Information related to the proposed transaction can be viewed at from 09:30am CET on 25 March 2019 and further information will be available in the coming weeks and months.

Naspers to separate Tencent stake, web assets in Dutch listing

By Loni Prinsloo

(Bloomberg) – Naspers Ltd. plans to carve out its internet businesses, including a $133bn stake in China’s Tencent Holdings Ltd. that has long exceeded the South African technology investor’s own market value.

Naspers chose Euronext Amsterdam to list a business that includes its 31% holding in Tencent, as well as investments in Russian internet platform Mail.Ru, German food delivery business Delivery Hero and Indian e-commerce startup Swiggy.

The listing, meant to attract international investors, is part of Chief Executive Officer Bob Van Dijk’s effort to reduce the gap between the Cape Town-based company’s market value of about R1.41trn ($97.9bn) and its Tencent stake. Naspers has been considering listings other than its primary one in Johannesburg, which some investors have encouraged.
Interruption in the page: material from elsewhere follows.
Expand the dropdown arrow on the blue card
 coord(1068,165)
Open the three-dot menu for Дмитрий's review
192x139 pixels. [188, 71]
Naspers, Africa’s largest company, accounts for about 25% of the Johannesburg Stock Exchange’s weighting, and has seen its value ebb and flow with the holding limits of South African institutional investors and emerging market sentiment.

“When the transaction is complete about a quarter of the Naspers market value will have moved from the JSE,” Van Dijk said in a phone interview.

Naspers dropped 0.5% as of 10:30am in Johannesburg. Shares of Tencent were down 3%.

The listing is a “judicious move to a larger pool of capital,” John Davies, an analyst at Bloomberg Intelligence, wrote in a note. Naspers still needs to demonstrate a track record of investment success, Davies said.

Naspers will still control the new internet unit, called NewCo until it gets a name, by owning a 75% stake, with the rest a free float, the company said in a statement.

Naspers got its start just over a century ago as a newspaper publisher focused on providing the first Afrikaans-language press. The company has since evolved into one of the world’s biggest tech investors. Its executives are based largely in the Netherlands and travel extensively, as they seek to replicate the Tencent bet.

Van Dijk said he chose Amsterdam partly because it’s a “great place to attract talent.” The listing requirements are very similar to the JSE and the company can keep the same management and board. Its tech unit will be the largest internet investment company on the Euronext and the third-largest overall, he said.

Van Dijk this month spun out the company’s pay-TV company MultiChoice, to focus Naspers entirely on consumer internet businesses.